**Records shown:**
----------------------------------------

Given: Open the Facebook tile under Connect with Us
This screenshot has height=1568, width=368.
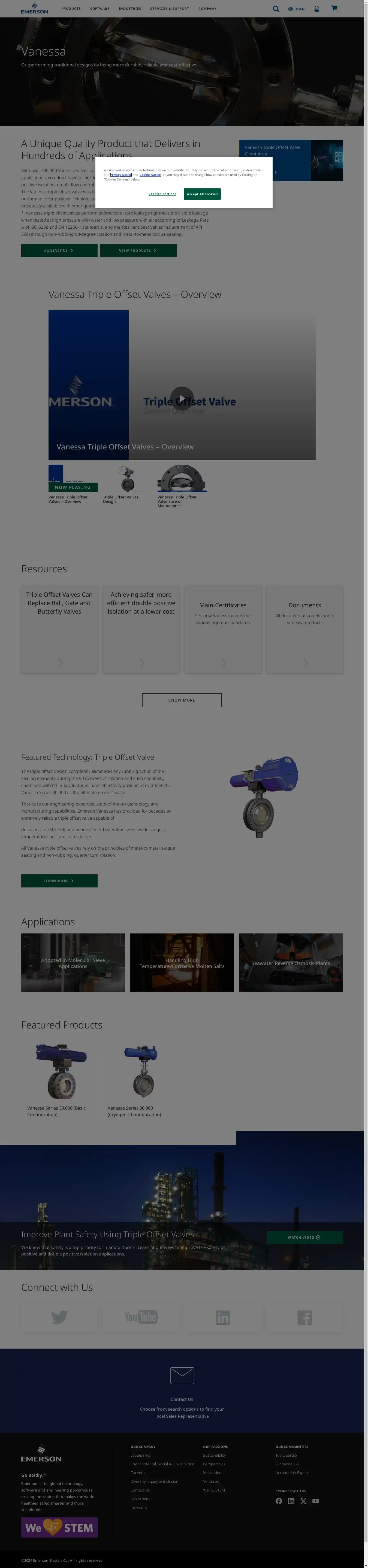Looking at the screenshot, I should [305, 1317].
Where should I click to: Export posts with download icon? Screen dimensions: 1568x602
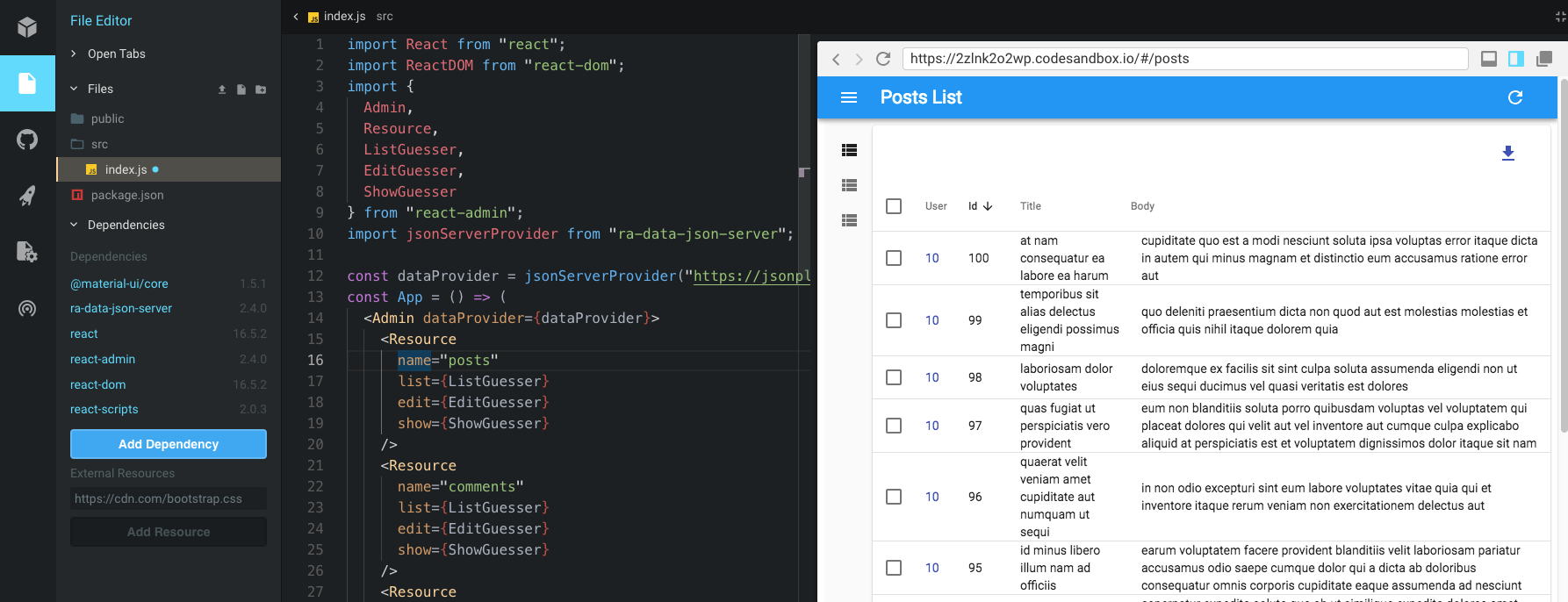pos(1508,153)
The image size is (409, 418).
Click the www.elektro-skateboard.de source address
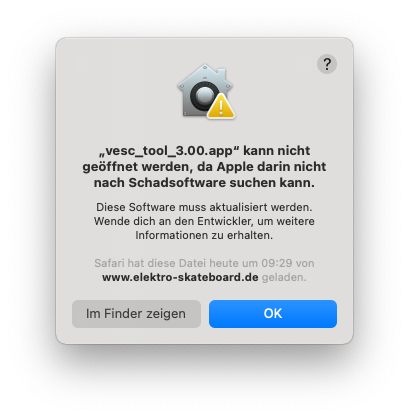180,277
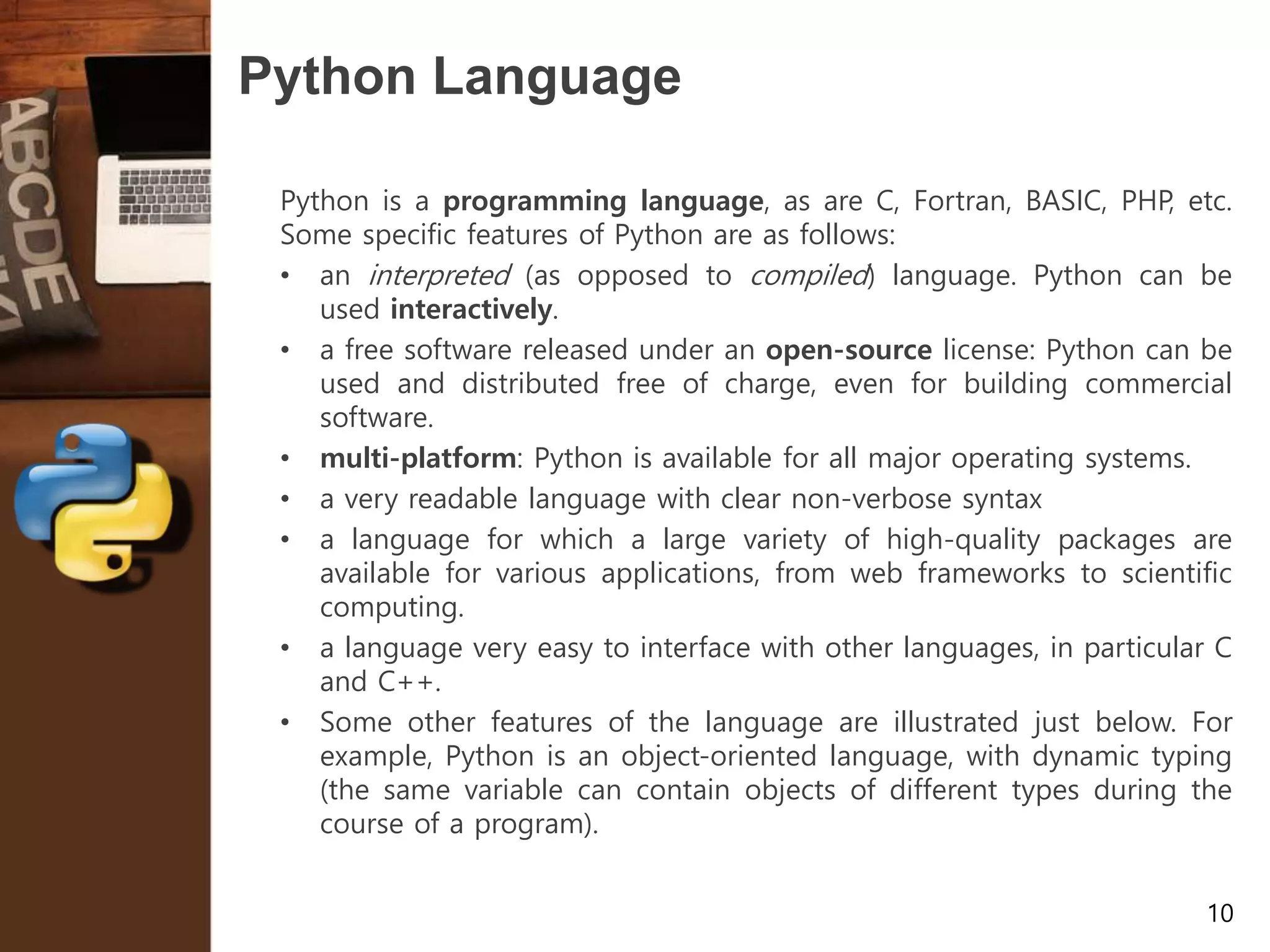Click the Python Language slide title

click(459, 76)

----------------------------------------

**Task to carry out:**
Rewrite all of the records above, replacing "Facebook" with "Instagram" and leaving everything else unchanged. Omit the pictures from your answer.

**Output below:**
Given: Open the Instagram tile under Connect with Us
This screenshot has height=1568, width=368.
Looking at the screenshot, I should [305, 1317].
Where should I click to: Export posts with download icon? Screen dimensions: 1568x602
pos(1508,153)
The image size is (409, 418).
Click the www.elektro-skateboard.de source address
180,277
Click the Python Language slide title

click(459, 76)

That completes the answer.